* _Work instructions_
Rewrite the listing starting at the line that contains "The width and height of the screenshot is (1939, 763)." and ending at the line that contains "[x=116, y=85]", with "Task" replaced by "Goal" and nothing else changed.

* _Text and item location entries_
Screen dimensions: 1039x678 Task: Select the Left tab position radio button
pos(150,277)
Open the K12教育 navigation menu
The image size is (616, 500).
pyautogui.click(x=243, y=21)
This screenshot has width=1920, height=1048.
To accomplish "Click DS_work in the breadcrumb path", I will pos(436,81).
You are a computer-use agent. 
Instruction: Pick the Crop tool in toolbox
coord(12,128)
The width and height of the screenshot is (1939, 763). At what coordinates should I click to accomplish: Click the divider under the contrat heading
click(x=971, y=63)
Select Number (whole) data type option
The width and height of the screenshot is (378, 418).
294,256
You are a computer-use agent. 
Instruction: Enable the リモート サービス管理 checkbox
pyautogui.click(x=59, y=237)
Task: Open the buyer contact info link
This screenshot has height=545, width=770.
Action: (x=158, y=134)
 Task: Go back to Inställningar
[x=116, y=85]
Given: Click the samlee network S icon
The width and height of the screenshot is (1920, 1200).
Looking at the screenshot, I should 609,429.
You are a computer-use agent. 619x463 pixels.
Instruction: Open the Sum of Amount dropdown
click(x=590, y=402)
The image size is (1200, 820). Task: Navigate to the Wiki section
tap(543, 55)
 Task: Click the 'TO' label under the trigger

* _Response to the task_
The width and height of the screenshot is (1939, 763). At what coordinates should I click to accomplish: Click the divider under the contrat heading
click(x=971, y=63)
Select Number (whole) data type option
The width and height of the screenshot is (378, 418).
294,256
You are a computer-use agent. 
Instruction: Enable the リモート サービス管理 checkbox
pyautogui.click(x=59, y=237)
Goal: Open the buyer contact info link
This screenshot has height=545, width=770.
Action: (x=158, y=134)
 Goal: Go back to Inställningar
[x=116, y=85]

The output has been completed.